Maximum difference in spectral domain: ${\mathsf{\Delta }}_F=Ma{x}_F-Mi{n}_F$

(9)

Standard deviation in spectral domain: $St{d}_F=\sqrt{\frac{1}{n-1}{\displaystyle \sum }_{i=1}^n{\left(F_i-\overline{F}\right)}^2}$

(10)

Envelope area in spectral domain: $S_T={\displaystyle \sum }_{i=1}^n{F}_i$

where $T_i$ and $F_i$ are, respectively, amplitude values corresponding to $i$ sampling point in time domain and spectral domain and $\overline{T}$ and $\overline{F}$ are, respectively, mean amplitude values of signals in time domain and spectral domain. The other eight features are ratios of the energy of each frequency band to the total energy after wavelet decomposition of signals in the third layer.

4. Results and Discussion

4.1. Effect of Number of Middle Fully Connected Layer Neurons on Accuracy

The number of middle fully connected layer neurons is a key parameter that affects the ultimate accuracy of trained CNNs. It can also determine the number of features automatically extracted by CNNs. Obviously, changes in the number of these features will have significant impacts on the recognition rate of the proposed network. The performances of neural networks with different numbers of middle layer neurons were calculated using the testing data set as shown in Figure 5. It can be seen that the accuracy values of neural networks are all above 0.95 and shows a jagged rise eventually tending to the maximum of 0.972 where the initial number of middle-layer neurons is 500. Detailed information about accuracy variation with different numbers of middle-layer neurons is shown in

Table 1. The accuracy variation with the number of middle-layer neurons.

No. of the Middle Layer Neurons	Accuracy
10	0.958
50	0.962
100	0.960
150	0.965
200	0.968
250	0.965
300	0.970
350	0.967
400	0.968
450	0.970
500	0.972
550	0.970
600	0.972
650	0.972

.

Based on the above research, a network structure with the configuration of 500 neurons in the middle fully connected layer was employed for signal identification in this task, which also implied that a 500-dimensional feature vector could characterize signals well enough from another perspective. Figure 6 shows the convergency curve of the loss function during the training of the network which could rapidly achieve convergency after only 80 epochs of 100 iterations.

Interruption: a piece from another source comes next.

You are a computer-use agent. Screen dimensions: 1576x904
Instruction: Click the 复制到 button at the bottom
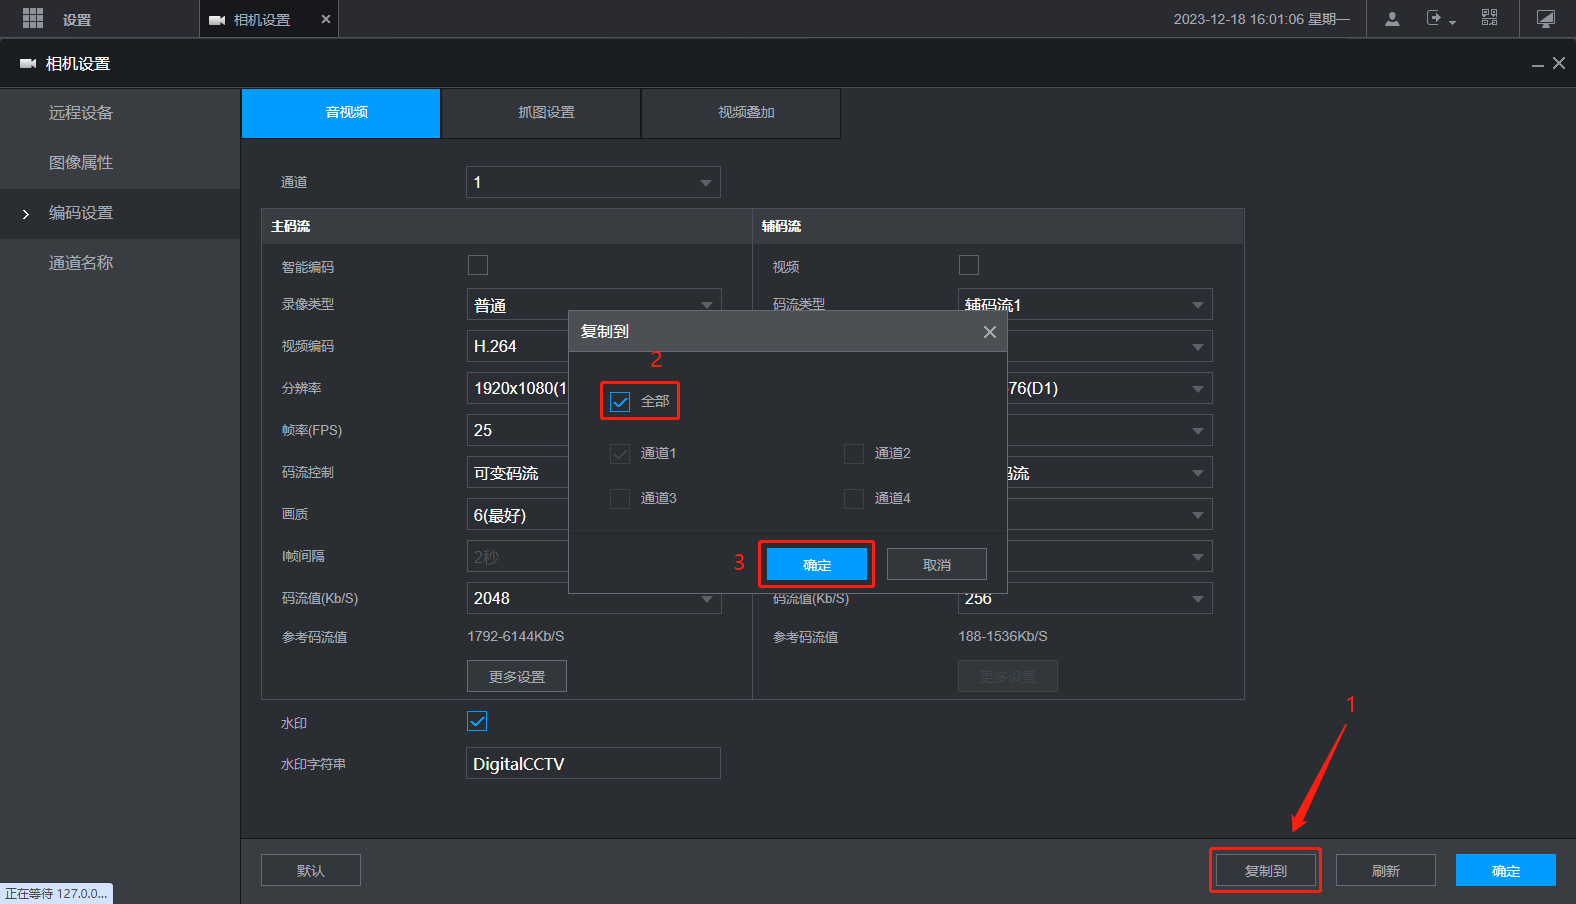coord(1265,871)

4.2. Comparison between the Proposed Approach and the Handcrafted Features Approach

To validate the effectiveness of the proposed method, the handcrafted features approach was used for comparison. An eighteen-dimensional feature vector for each signal mentioned in Section 3.2 became an alternative, substituting original signals to train a classifier. The comparison results are shown in

Table 2. Performance comparison of the handcrafted features approach and the automatic approach.

Methods	Handcrafted Approach				Automatic Approach
	Time Domain	Frequency Domain	Time-Frequency Domain	Fusion
Accuracy	0.961	0.903	0.948	0.988	0.982

. The recognition rates in time domain, frequency domain, time-frequency domain and the fusion of the former three are listed respectively in the ‘Handcrafted approach’ column. It can be seen that testing accuracies in each individual domain are lower than the proposed method, but the fusion performance can slightly outperform the accuracy of the proposed method. However, the handcrafted features approach has to face the problem of severe workload burden with collected data increases. Balancing the efficiency and the accuracy, the proposed method is most suitable for industrial applications. It can be seen that accuracies in the manual extracting features method have a large fluctuation range from 0.796 to 0.981 by employing different features from Table 2. Such a problem can be avoided in the proposed method with good robustness.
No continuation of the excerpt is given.